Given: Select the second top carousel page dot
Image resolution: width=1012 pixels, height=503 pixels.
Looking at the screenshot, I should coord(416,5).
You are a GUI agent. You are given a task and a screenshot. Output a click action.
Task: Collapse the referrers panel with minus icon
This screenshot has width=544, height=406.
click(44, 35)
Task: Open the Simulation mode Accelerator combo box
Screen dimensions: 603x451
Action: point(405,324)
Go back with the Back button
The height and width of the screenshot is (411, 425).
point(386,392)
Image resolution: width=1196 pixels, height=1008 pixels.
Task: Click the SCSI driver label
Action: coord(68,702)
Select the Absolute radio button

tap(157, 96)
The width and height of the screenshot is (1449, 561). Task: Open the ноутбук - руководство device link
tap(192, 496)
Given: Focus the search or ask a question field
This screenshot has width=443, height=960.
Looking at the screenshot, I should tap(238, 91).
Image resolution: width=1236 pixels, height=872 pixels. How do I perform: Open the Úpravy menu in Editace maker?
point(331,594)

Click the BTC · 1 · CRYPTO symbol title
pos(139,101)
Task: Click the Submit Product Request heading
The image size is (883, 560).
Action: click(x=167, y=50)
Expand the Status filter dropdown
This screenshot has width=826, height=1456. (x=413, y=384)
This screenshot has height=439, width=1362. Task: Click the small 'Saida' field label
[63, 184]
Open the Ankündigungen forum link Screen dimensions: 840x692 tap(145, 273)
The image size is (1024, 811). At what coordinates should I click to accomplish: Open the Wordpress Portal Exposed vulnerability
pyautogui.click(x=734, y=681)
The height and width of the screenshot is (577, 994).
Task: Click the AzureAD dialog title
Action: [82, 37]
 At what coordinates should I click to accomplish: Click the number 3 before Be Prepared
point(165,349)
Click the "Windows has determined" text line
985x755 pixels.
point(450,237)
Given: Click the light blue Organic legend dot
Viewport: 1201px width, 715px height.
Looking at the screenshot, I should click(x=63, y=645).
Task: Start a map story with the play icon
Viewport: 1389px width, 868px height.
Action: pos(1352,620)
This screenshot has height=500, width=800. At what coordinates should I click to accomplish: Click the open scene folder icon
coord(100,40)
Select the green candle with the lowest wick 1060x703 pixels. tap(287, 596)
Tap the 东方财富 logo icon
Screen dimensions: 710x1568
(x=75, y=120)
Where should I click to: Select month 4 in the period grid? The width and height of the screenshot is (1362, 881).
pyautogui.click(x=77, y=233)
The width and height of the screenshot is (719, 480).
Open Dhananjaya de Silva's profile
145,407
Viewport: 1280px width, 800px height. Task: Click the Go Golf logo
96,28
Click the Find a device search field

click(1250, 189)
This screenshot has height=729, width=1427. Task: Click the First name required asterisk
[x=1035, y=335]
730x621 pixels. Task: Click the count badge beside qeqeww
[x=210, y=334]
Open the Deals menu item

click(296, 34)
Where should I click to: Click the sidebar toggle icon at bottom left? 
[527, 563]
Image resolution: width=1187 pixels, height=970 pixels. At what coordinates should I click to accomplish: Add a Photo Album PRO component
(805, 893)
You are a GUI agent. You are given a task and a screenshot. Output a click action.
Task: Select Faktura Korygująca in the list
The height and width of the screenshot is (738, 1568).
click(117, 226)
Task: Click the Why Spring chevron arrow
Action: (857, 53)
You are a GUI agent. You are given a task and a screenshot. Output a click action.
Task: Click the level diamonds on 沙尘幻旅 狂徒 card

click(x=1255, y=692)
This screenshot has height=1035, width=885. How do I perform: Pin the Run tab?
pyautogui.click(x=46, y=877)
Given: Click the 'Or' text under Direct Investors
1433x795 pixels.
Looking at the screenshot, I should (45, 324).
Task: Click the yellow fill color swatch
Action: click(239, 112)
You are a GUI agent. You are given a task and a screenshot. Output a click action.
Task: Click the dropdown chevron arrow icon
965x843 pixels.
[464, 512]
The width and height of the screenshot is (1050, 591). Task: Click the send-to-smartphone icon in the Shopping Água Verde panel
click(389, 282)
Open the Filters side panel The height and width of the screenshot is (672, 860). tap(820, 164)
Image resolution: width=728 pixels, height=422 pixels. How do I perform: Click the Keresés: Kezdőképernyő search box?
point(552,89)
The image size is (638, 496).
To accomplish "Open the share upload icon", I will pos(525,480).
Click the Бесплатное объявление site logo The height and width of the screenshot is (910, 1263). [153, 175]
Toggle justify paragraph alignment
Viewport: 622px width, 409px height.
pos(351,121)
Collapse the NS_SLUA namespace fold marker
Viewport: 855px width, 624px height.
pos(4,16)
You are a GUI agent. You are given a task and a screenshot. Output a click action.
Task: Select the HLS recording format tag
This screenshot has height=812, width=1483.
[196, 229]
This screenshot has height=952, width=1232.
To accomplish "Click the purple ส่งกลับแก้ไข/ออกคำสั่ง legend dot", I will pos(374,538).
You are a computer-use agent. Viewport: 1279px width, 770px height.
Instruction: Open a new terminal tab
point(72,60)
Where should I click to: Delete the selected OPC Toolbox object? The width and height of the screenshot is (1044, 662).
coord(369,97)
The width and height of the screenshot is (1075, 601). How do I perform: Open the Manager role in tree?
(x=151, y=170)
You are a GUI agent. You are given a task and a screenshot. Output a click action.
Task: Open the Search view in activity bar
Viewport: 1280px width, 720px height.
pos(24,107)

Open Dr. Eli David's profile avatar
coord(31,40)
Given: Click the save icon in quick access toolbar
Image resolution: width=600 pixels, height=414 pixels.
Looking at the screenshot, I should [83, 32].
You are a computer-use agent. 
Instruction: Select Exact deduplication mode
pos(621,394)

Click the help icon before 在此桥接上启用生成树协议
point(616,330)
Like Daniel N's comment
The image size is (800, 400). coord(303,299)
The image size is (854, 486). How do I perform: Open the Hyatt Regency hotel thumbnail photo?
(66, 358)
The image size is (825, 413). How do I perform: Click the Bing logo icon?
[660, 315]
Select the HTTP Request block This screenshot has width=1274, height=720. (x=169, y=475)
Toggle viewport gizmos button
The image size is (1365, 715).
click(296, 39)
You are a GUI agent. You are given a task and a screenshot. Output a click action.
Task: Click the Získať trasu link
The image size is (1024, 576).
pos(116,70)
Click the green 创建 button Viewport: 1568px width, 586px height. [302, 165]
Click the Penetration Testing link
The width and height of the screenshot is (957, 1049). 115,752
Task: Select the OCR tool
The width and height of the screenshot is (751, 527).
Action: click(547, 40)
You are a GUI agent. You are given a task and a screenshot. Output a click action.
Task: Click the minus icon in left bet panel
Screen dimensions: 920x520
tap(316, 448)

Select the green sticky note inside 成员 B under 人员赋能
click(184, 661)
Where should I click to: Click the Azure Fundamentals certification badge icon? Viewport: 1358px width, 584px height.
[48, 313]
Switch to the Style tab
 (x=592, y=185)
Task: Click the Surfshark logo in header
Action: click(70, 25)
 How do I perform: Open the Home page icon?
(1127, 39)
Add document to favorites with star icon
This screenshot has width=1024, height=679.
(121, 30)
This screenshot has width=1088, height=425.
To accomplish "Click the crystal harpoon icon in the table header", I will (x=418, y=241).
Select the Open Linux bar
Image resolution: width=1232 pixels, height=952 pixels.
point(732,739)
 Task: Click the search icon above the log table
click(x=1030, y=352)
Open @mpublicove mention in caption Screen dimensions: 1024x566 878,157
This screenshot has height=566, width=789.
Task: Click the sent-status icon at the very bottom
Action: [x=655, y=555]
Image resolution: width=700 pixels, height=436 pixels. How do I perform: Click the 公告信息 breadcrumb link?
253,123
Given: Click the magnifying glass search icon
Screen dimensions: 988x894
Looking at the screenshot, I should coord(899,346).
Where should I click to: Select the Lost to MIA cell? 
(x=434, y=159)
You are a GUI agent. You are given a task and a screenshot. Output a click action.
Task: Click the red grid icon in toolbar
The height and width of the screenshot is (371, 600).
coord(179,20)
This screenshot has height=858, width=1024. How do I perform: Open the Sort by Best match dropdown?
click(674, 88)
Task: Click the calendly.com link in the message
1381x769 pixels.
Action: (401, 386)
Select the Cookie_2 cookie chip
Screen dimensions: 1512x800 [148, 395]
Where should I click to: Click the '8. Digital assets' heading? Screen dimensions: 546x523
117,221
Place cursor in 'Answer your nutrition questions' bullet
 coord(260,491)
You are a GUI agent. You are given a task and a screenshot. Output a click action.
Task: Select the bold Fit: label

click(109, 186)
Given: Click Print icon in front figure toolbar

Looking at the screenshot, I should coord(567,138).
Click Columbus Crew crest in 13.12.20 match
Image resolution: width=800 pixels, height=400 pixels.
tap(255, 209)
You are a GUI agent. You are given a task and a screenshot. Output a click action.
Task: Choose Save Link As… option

WHAT YOU ARE ASKED TO DO |
The required output is the set of lines from the first line of the data through the line that contains "Task: Collapse the", transcribed exactly.

RESULT OF THE TASK |
Given: Select the second top carousel page dot
Image resolution: width=1012 pixels, height=503 pixels.
Looking at the screenshot, I should coord(416,5).
You are a GUI agent. You are given a task and a screenshot. Output a click action.
Task: Collapse the referrers panel with minus icon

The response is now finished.